Su octogenaria figura, renqueante, desguarniada, maltrecha, apunta a la sombra de quien fue distinguido con la corona de una estirpe frecuentada por la enfermedad, la ineptitud, la promiscuidad y la estupidez.

Vivió una infancia de exilio y estrecheces, manchada por la tragedia, que no ha de faltar en ninguna dinastía que se precie de alcanzar el poder y la gloria a través de la endogamia y la intervención de la Divina Providencia.

La guerra civil lo condenó a destronar al padre antes de tiempo y el dictador, que jamás aceptó entregar el testigo a su progenitor, hijo, nieto y bisnieto de reyes, lo adoptó como el vástago que nunca tuvo.

Sucedió al tirano en vida de éste y fue debidamente aleccionado para garantizar (y blindar) la presencia de su familia dentro de una democracia parlamentaria.

Él, que no se fio de nadie porque acaso sabe con certeza que la suya es una casta condenada a desaparecer en el polvo de la Historia, prolongó hasta lo indecible (y lo aconsejable) su permanencia en el trono y, en el lapso de cuatro décadas (infinito tiempo para la corta existencia de cualquier hombre, apenas un parpadeo en el devenir de la humanidad), ha acumulado (fuera de su reino) propiedades y riquezas que impedirán que sus hijos y los hijos de sus hijos emprendan la huida con una mano delante y otra detrás, como sí les ocurrió a sus padres.

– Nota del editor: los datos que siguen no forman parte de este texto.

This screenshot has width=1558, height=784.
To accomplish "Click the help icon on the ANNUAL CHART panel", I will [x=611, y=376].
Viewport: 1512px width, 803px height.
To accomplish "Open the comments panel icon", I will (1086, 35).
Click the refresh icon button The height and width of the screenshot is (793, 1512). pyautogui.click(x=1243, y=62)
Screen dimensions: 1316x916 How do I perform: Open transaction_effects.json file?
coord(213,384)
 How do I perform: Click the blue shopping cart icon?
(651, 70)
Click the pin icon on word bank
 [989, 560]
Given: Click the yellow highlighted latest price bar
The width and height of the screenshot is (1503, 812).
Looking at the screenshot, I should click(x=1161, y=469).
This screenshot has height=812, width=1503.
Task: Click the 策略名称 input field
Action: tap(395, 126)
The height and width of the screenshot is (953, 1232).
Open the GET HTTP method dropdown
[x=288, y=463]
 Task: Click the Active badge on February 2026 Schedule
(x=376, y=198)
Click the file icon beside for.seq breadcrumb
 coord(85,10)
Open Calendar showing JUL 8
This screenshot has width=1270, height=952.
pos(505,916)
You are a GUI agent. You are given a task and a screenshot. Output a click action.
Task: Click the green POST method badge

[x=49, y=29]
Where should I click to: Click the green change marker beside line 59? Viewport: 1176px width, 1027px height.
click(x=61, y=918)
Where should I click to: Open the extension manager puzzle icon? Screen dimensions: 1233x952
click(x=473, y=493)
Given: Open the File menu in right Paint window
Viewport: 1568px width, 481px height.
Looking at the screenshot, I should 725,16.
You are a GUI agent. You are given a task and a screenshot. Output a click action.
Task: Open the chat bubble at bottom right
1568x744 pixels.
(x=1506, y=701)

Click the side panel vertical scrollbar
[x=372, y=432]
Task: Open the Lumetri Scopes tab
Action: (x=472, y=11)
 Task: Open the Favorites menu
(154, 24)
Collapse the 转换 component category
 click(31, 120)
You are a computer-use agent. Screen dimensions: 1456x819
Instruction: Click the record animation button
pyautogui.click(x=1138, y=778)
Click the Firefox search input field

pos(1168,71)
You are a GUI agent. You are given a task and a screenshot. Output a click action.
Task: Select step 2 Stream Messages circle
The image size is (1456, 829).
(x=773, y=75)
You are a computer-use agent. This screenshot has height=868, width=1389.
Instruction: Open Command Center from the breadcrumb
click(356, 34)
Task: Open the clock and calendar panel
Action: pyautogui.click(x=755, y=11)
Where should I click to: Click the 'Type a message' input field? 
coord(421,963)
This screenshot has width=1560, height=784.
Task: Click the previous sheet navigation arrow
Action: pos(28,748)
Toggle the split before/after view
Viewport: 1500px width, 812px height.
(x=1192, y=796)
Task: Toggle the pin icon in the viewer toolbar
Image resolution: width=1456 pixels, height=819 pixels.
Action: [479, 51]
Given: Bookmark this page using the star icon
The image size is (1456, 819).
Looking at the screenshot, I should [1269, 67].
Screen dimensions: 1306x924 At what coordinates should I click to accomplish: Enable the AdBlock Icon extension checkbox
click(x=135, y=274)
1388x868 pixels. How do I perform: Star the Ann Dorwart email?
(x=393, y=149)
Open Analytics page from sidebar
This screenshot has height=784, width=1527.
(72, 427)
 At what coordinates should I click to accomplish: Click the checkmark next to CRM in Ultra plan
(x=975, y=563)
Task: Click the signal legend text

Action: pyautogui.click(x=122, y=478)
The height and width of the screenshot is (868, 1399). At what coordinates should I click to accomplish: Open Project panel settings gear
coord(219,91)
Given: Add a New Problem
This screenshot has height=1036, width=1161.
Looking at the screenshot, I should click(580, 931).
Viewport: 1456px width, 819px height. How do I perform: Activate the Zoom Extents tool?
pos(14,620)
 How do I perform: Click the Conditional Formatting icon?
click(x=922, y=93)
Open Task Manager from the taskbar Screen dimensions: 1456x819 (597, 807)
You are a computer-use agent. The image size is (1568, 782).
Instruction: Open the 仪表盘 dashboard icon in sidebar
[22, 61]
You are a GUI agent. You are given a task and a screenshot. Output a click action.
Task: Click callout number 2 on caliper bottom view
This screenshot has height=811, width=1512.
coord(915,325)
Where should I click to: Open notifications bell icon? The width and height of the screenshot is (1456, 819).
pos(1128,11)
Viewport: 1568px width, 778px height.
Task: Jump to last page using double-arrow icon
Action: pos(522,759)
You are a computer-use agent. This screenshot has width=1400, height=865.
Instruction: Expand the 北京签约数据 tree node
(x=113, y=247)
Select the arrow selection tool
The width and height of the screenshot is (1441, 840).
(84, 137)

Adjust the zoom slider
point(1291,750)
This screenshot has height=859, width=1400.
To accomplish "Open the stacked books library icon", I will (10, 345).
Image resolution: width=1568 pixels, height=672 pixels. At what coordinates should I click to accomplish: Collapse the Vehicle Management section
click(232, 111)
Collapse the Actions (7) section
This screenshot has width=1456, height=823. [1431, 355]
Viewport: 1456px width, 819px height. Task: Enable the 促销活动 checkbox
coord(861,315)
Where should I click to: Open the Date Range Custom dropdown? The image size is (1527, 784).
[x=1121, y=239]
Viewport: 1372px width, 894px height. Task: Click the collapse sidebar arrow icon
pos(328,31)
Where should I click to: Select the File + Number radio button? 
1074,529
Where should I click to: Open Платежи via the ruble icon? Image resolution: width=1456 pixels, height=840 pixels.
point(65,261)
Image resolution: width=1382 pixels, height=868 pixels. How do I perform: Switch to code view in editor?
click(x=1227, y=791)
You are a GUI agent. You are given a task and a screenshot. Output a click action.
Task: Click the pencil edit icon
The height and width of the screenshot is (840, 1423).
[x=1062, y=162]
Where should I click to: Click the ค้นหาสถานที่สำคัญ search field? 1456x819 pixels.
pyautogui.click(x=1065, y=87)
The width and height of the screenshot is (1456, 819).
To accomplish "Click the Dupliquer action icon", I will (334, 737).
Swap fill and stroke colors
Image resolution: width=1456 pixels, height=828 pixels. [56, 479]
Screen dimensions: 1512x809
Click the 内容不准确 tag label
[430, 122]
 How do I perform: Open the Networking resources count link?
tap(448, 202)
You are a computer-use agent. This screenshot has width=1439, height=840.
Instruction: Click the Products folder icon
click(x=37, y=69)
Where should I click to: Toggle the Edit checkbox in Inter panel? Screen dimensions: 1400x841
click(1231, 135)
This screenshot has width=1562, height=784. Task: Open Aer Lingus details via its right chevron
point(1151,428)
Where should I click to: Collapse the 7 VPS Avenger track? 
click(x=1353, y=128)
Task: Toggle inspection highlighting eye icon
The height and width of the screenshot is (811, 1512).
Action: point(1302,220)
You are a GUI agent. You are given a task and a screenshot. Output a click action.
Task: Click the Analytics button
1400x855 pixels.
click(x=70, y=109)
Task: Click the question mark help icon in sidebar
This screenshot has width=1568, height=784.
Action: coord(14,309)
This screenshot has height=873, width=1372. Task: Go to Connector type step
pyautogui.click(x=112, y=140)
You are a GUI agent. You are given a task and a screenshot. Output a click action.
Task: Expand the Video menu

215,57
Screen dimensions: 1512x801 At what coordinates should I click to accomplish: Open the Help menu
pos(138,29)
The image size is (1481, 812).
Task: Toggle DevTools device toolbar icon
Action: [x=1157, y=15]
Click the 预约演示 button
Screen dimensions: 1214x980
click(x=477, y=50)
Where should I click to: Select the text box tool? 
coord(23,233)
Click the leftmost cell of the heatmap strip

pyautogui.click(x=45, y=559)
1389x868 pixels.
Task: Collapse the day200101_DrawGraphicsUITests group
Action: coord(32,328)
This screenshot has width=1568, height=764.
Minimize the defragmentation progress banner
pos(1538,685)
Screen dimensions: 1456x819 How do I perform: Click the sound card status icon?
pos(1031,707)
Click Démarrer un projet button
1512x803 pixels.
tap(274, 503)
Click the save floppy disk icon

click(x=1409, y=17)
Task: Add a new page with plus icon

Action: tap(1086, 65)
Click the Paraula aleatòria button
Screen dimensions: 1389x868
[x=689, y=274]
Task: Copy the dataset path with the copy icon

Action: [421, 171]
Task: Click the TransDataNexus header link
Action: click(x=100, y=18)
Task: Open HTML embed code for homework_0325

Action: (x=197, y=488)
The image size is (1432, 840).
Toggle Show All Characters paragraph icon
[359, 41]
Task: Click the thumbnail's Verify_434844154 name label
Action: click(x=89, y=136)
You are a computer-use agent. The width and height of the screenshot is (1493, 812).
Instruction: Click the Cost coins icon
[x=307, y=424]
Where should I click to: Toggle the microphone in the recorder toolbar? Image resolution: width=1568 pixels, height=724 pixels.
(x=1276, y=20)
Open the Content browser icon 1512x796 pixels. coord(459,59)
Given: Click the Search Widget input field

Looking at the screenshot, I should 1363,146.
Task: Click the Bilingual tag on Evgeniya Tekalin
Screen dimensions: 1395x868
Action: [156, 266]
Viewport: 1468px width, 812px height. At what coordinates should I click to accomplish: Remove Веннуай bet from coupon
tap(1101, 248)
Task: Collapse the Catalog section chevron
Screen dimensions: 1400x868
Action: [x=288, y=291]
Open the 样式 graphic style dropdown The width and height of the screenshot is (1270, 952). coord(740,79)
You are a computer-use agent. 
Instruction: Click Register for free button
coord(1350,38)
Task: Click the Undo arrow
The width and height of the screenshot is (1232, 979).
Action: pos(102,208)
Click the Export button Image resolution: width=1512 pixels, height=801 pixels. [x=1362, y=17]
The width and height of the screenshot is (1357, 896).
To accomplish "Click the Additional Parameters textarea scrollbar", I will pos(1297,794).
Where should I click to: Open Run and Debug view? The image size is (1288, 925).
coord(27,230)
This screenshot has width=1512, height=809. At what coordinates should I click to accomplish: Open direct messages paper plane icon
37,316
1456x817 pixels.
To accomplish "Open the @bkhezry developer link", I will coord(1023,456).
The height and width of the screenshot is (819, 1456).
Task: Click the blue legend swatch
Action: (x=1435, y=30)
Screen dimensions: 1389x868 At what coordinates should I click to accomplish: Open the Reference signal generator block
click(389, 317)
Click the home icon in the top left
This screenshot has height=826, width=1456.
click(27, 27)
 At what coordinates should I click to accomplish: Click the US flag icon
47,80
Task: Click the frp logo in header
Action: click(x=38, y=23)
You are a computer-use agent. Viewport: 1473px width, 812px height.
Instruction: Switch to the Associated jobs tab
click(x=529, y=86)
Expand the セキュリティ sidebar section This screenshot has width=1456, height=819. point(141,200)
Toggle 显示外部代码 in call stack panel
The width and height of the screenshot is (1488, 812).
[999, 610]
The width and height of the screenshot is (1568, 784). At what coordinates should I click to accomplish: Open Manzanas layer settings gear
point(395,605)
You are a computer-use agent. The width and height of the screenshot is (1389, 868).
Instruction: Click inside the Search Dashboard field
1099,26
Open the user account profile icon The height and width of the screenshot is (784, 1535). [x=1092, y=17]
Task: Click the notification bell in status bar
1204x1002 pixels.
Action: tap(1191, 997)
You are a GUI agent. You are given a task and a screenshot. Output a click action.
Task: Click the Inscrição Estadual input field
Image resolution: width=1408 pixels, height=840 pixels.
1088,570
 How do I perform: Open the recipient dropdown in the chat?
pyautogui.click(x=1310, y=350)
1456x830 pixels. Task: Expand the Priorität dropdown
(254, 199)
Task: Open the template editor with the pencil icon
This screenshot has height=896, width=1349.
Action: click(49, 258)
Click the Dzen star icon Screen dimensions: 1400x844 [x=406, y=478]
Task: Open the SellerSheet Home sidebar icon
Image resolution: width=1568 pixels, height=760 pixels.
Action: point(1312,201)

Hoy, desprovisto de la corona y de la dignidad y pleitesía que a ésta se le brindan, el rey Juan Carlos es un anciano, triste, decrépito y con el corazón remendado, que hace meses abandonó el escenario sin mascullar ni tan siquiera unas pocas palabras con la torpe dicción que lo hiciera tan parodiable y a la vez tan popular, ya que nada resulta tan merecedor de lástima de sus súbditos como un monarca que, como él, no ha hecho nunca el menor esfuerzo por aparentar que lo es.